Stated task 1
Format the entries as a numbered list, starting at the first line of the entries and ending at the line that contains "Click the 2022". Leave out blank lines.

Document segment
## start

Form S-8

As filed with the Securities and Exchange Commission on April 7, 2004

Registration No. 333-________

UNITED STATES
SECURITIES AND EXCHANGE COMMISSION
Washington, D.C. 20549


Form S-8

REGISTRATION STATEMENT
Under
THE SECURITIES ACT OF 1933

HEWLETT-PACKARD COMPANY
(Exact name of issuer as specified in its charter)


Delaware
(State or Other Jurisdiction
of Incorporation or Organization)

 94-1081436 
(I.R.S. Employer
Identification No.)


3000 Hanover Street, Palo Alto, California 94304
(Address of Principal Executive Offices)(Zip Code)

TruLogica, Inc. 2003 Stock Plan
(Full Title of the Plan)

ANN O. BASKINS
Senior Vice President, General Counsel and Secretary
3000 Hanover Street, Palo Alto, California 94304

(Name and address of agent for service)

(650) 857-1501
(Telephone Number, including area code, of agent for service)

CALCULATION OF REGISTRATION FEE
Title of Securities to be
Registered

Amount to be
Registered(1)

Average Offering
Price per Share (2)

Aggregate Offering
Price (2)

Amount of
Registration Fee

Common Stock of Hewlett-Packard Company, $.01 par value per share to be issued under the TruLogica, Inc. 2003 Stock Plan

148,816 shares

$0.70

$104,171.20

$13.20 


Total

148,816 shares

$0.70

$104,171.20

$13.20 


(1)
     This Registration Statement shall also cover any additional shares of Hewlett-Packard Company common stock that become issuable under the TruLogica, Inc. 2003 Stock Plan by reason of any stock dividend, stock split, recapitalization or other similar transaction effected without the Registrant's receipt of consideration which results in an increase in the number of the outstanding shares of Registrant's common stock.

(2)    Calculated solely for purposes of this offering under Rule 457(h) of the Securities Act of 1933, as amended, (the "Securities Act") on the basis of the weighted average exercise price of the outstanding options.



PART II
Information Required in the Registration Statement

Item 3.     Incorporation of Documents by Reference.

## end

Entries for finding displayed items
## start

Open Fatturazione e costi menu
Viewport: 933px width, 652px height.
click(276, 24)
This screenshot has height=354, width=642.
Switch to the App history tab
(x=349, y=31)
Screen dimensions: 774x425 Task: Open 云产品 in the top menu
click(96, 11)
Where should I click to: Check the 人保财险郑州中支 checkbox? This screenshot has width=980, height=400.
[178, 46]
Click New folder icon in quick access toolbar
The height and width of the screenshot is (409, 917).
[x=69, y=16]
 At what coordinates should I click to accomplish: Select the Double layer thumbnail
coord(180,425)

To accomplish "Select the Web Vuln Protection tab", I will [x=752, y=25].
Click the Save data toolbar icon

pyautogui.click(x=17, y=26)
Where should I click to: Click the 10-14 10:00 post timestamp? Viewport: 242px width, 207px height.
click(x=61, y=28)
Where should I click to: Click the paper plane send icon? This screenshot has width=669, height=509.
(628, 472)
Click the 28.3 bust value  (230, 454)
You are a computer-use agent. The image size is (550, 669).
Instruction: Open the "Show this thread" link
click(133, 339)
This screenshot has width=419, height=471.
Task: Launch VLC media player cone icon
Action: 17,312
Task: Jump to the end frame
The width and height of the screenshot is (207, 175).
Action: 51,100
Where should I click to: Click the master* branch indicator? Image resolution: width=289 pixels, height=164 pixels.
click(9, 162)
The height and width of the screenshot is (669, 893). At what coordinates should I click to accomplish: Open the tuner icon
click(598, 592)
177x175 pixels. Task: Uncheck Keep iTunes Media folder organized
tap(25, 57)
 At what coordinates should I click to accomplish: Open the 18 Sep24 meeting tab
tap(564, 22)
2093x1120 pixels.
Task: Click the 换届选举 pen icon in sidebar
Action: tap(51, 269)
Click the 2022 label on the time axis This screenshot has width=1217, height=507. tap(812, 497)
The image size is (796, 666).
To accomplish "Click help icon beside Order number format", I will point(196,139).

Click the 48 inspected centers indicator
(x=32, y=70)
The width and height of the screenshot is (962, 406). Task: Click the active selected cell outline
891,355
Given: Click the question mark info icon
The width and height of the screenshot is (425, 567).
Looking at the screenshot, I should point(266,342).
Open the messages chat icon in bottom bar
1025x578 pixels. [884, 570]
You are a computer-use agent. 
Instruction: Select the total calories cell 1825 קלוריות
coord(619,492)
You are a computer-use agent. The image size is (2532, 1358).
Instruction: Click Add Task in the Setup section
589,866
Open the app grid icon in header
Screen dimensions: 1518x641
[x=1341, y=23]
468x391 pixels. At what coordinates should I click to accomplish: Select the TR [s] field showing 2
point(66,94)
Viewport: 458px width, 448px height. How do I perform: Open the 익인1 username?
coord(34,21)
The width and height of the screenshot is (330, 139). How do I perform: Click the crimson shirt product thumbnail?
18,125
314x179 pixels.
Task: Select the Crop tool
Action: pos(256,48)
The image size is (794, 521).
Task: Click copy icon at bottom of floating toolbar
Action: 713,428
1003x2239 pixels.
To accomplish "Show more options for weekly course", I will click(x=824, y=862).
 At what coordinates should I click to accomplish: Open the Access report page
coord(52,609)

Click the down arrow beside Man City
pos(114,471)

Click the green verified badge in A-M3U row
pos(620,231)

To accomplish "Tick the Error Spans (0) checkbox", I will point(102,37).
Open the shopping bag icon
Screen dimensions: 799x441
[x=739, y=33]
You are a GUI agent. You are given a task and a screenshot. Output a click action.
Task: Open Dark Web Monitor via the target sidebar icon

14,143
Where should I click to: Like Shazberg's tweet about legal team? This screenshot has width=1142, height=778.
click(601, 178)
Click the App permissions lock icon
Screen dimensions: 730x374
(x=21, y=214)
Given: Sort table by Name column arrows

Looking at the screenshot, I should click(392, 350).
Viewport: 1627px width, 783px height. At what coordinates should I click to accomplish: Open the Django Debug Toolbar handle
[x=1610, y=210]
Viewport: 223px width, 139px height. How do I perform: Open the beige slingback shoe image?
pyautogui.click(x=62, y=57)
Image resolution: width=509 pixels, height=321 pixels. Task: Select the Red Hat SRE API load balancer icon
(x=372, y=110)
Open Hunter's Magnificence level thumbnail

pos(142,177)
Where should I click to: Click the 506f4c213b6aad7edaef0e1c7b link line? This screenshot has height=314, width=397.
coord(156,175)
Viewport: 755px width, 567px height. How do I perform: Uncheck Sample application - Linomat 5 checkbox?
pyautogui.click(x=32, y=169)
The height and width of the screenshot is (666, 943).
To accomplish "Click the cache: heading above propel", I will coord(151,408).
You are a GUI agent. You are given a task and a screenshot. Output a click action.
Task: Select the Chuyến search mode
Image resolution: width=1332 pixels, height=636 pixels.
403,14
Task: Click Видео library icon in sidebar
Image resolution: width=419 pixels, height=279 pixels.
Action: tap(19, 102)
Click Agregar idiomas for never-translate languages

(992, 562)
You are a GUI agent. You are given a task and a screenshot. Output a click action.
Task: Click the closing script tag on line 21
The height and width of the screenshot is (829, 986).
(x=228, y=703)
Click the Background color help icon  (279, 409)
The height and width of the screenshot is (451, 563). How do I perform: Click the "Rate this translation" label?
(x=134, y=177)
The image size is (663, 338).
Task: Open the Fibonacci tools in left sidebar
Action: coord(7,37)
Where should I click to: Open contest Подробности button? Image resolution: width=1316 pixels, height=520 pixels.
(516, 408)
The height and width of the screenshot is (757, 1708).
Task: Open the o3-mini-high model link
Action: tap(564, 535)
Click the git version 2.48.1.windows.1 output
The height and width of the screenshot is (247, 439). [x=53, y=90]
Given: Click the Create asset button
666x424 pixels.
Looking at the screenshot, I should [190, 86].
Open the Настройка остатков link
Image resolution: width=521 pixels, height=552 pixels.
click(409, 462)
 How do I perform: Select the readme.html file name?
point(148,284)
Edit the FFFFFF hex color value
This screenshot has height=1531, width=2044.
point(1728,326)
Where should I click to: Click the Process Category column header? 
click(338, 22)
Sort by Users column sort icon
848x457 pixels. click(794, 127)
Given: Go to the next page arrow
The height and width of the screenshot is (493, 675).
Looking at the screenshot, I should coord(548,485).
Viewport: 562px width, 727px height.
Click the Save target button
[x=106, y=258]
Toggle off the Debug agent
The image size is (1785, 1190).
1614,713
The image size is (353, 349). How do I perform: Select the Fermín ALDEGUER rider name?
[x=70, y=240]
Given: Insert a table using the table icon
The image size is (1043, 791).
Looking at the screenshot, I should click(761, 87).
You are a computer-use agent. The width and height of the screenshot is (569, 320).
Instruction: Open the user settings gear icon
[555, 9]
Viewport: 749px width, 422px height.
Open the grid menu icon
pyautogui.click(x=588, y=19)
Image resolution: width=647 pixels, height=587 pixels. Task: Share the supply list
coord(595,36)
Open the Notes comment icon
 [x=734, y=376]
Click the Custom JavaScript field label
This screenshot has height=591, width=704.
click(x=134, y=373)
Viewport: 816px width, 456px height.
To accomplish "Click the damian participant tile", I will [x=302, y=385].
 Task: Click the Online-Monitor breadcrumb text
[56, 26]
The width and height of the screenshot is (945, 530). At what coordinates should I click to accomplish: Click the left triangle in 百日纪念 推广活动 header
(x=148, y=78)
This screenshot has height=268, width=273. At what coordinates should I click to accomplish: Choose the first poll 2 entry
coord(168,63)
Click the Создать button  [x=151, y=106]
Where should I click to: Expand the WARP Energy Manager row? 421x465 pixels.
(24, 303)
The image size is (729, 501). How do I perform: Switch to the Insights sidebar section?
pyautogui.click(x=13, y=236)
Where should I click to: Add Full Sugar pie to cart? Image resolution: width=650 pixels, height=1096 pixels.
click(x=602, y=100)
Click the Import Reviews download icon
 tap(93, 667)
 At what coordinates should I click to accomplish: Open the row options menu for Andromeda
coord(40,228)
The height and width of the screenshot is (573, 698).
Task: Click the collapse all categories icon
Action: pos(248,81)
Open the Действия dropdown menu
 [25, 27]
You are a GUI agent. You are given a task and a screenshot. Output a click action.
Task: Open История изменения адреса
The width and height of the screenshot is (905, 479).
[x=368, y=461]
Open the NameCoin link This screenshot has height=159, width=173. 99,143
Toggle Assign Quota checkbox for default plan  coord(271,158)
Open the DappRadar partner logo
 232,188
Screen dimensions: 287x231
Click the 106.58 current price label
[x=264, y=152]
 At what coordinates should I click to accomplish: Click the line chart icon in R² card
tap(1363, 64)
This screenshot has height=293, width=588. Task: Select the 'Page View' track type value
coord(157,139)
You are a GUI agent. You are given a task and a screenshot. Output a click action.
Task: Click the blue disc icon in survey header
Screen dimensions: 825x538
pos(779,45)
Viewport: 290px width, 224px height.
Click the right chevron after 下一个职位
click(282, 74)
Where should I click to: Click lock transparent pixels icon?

## end

Stated task 2
Summarize the Form S-8 registration statement in two sentences.

Complete output 1
1. Open Fatturazione e costi menu
2. Viewport: 933px width, 652px height.
3. click(276, 24)
4. This screenshot has height=354, width=642.
5. Switch to the App history tab
6. (x=349, y=31)
7. Screen dimensions: 774x425 Task: Open 云产品 in the top menu
8. click(96, 11)
9. Where should I click to: Check the 人保财险郑州中支 checkbox? This screenshot has width=980, height=400.
10. [178, 46]
11. Click New folder icon in quick access toolbar
12. The height and width of the screenshot is (409, 917).
13. [x=69, y=16]
14.  At what coordinates should I click to accomplish: Select the Double layer thumbnail
15. coord(180,425)
16. To accomplish "Select the Web Vuln Protection tab", I will [x=752, y=25].
17. Click the Save data toolbar icon
18. pyautogui.click(x=17, y=26)
19. Where should I click to: Click the 10-14 10:00 post timestamp? Viewport: 242px width, 207px height.
20. click(x=61, y=28)
21. Where should I click to: Click the paper plane send icon? This screenshot has width=669, height=509.
22. (628, 472)
23. Click the 28.3 bust value  (230, 454)
24. You are a computer-use agent. The image size is (550, 669).
25. Instruction: Open the "Show this thread" link
26. click(133, 339)
27. This screenshot has width=419, height=471.
28. Task: Launch VLC media player cone icon
29. Action: 17,312
30. Task: Jump to the end frame
31. The width and height of the screenshot is (207, 175).
32. Action: 51,100
33. Where should I click to: Click the master* branch indicator? Image resolution: width=289 pixels, height=164 pixels.
34. click(9, 162)
35. The height and width of the screenshot is (669, 893). At what coordinates should I click to accomplish: Open the tuner icon
36. click(598, 592)
37. 177x175 pixels. Task: Uncheck Keep iTunes Media folder organized
38. tap(25, 57)
39.  At what coordinates should I click to accomplish: Open the 18 Sep24 meeting tab
40. tap(564, 22)
41. 2093x1120 pixels.
42. Task: Click the 换届选举 pen icon in sidebar
43. Action: tap(51, 269)
44. Click the 2022 label on the time axis This screenshot has width=1217, height=507. tap(812, 497)

Complete output 2
Hewlett-Packard Company filed this Form S-8 with the Securities and Exchange Commission on April 7, 2004, to register 148,816 shares of its common stock, $.01 par value per share, to be issued under the TruLogica, Inc. 2003 Stock Plan. Calculated under Rule 457(h) from the weighted average exercise price of the outstanding options, the average offering price is $0.70 per share and the aggregate offering price is $104,171.20, giving a registration fee of $13.20.